Cosa fare
Ricopia dal documento sulla contestazione differita delle violazioni il passo da "Dalla lettura del" a "dal Ministero delle infrastrutture e dei trasporti.", senza alcuna modifica.

Documento
○ ○ ○ ○ ○

Con riferimento al quesito posto, si precisa che la contestazione differita delle violazioni previste dagli articoli 80 e 193, accertate con i dispositivi elettronici in commercio, non è mai possibile perché tali apparecchi non risultano aver ottenuto l’omologazione o l’approvazione specifica per il rilevamento di queste violazioni da parte del Ministero delle infrastrutture e dei trasporti. Pertanto, nei casi di impossibilità della contestazione immediata, l’utilizzo dei dispositivi, che sono collegati con la banca dati del Ministero delle infrastrutture e dei trasporti, serve solo per segnalare la presenza di un veicolo in circolazione stradale che potrebbe non essere in regola con la revisione o con l’assicurazione. L’apparecchio, pertanto, non accerta la violazione e, quindi, il dispositivo costituisce un semplice “supporto” per l’operatore, che avrà accertato direttamente il transito del veicolo, cioè l’effettiva circolazione dello stesso e che sarà altresì colui che dovrà accertare le violazioni in parola come di seguito indicato.

L’art. 200, comma 1 del Codice della strada stabilisce che “Fuori dei casi di cui all’articolo 201, comma 1-bis, la violazione, quando è possibile, deve essere immediatamente contestata tanto al trasgressore quanto alla persona che sia obbligata in solido al pagamento della somma dovuta”.

L’art. 201, comma 1, del Cds, invece, stabilisce che “qualora la violazione non possa essere immediatamente contestata, il verbale (…) deve indicare i motivi che hanno reso impossibile la contestazione immediata”. E il successivo comma 1-bis recita: “Fermo restando quanto indicato dal comma 1, nei seguenti casi la contestazione immediata non è necessaria e agli interessati sono notificati gli estremi della violazione nei termini di cui al comma 1 (…)”. Nel medesimo comma, in particolare la lettera g-bis) riporta: “accertamento delle violazioni di cui agli articoli 80, 141, 143, commi 11 e 12, 146, 167, 170, 171, 193, 213 e 214, per mezzo di appositi dispositivi o apparecchiature di rilevamento”.

Il comma 1-quater precisa che “in occasione della rilevazione delle violazioni di cui al comma 1-bis, lettera g-bis), non è necessaria la presenza degli organi di polizia stradale qualora l’accertamento avvenga mediante dispositivi o apparecchiature che sono stati omologati ovvero approvati per il funzionamento in modo completamente automatico (…) omissis (…)”.

Dalla lettura del combinato delle disposizioni normative di cui sopra, appare evidente che l’eventuale infrazione di cui all’art. 193 del Codice della strada possa essere accertata in modalità automatica, con la possibilità della contestazione differita, solamente previa l’utilizzo di un dispositivo, come precedentemente precisato, omologato ovvero approvato dal Ministero delle infrastrutture e dei trasporti.

○ ○ ○ ○ ○

(Dati sulla posizione di parole ed elementi)

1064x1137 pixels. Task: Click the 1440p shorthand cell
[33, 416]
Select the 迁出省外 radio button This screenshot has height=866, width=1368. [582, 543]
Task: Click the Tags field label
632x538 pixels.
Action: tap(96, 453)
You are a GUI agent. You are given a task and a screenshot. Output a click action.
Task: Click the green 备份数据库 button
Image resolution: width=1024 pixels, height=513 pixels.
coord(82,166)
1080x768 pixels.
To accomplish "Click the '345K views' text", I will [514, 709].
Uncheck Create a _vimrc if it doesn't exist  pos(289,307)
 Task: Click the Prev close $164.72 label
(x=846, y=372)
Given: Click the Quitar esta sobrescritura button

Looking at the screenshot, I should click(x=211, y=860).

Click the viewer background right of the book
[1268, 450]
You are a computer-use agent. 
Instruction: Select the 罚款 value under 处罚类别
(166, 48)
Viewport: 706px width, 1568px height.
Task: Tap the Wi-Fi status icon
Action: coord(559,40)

○ ○ ○ ○ ○

Risposta svolta
Dalla lettura del combinato delle disposizioni normative di cui sopra, appare evidente che l’eventuale infrazione di cui all’art. 193 del Codice della strada possa essere accertata in modalità automatica, con la possibilità della contestazione differita, solamente previa l’utilizzo di un dispositivo, come precedentemente precisato, omologato ovvero approvato dal Ministero delle infrastrutture e dei trasporti.